» **PASSAGE TO READ**

□ □ □ □ □

Through her still lifes, Hoyos came to appreciate Afro-Colombian heritage, transitioning from an admiration of the beauty of the lush bounty to an appreciation of the cultural contributions and multicultural diversity of the people that populated Colombia. She began researching slavery and its counterpart, the idea of freedom, to come to an understanding of how those historical events shaped and changed Colombia. She began documenting through photographs and oral interviews the history of San Basilio de Palenque, collecting testimonials of common people, their herbal knowledge, legends, games and cultural traditions. This exploration of Colombia's past, led her to produce the series of works on the Afro-Colombian community for which she is most known and for which she gained wide recognition. The paintings used exaggerated light and details infused with tropical images and colors to depict the Caribbean coastal populations and vegetation.

□ □ □ □ □

» **MATERIAL SUPPLIED**
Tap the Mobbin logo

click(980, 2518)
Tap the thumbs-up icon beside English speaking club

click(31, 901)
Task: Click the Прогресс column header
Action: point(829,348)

□ □ □ □ □

» **ASSIGNED TASK 1**
According to the passage on Hoyos, the history of which place did she document through photographs and oral interviews?
» **ASSIGNED TASK 2**
Resume the passage on Hoyos, writing on from its last sentence.

» **ANSWER AREA 1**
San Basilio de Palenque.

» **ANSWER AREA 2**
In 1992, Hoyos was invited by the Japan Foundation to participate in a cultural exchange program for artists. The following year, works from her collection on Palenque were exhibited at the Yoshii Gallery in New York City. Her works were exhibited by Louis Stern Fine Arts in 1996 and 1998; the 1996 show was featured in the Los Angeles Times. President Bill Clinton invited her to participate in the conference on "Culture and Diplomacy" held at the White House in 2000. That same year, she was given an Honoris Causa master's degree in visual arts from the University of Antioquia of Medellín. From November 2004 to March 2005, a traveling retrospective of Hoyos' work toured throughout Mexico before moving on to Colombia over that same summer. The exhibit consisted of works over a 36-year period, including from her series Ventanas; Atmósferas; still lifes; tributes; and Colombian negritude. The variety of styles, including abstract, Pop Art, and realism presented, in a chronological display, the development of the artist and her explosive use of color and rhythm. Her contemporary style, reflected both art movements in her era, as well as her pictorial commentary on the history of Latin America through her images of the multicultural traditions of mestizos and Afro-Latinos.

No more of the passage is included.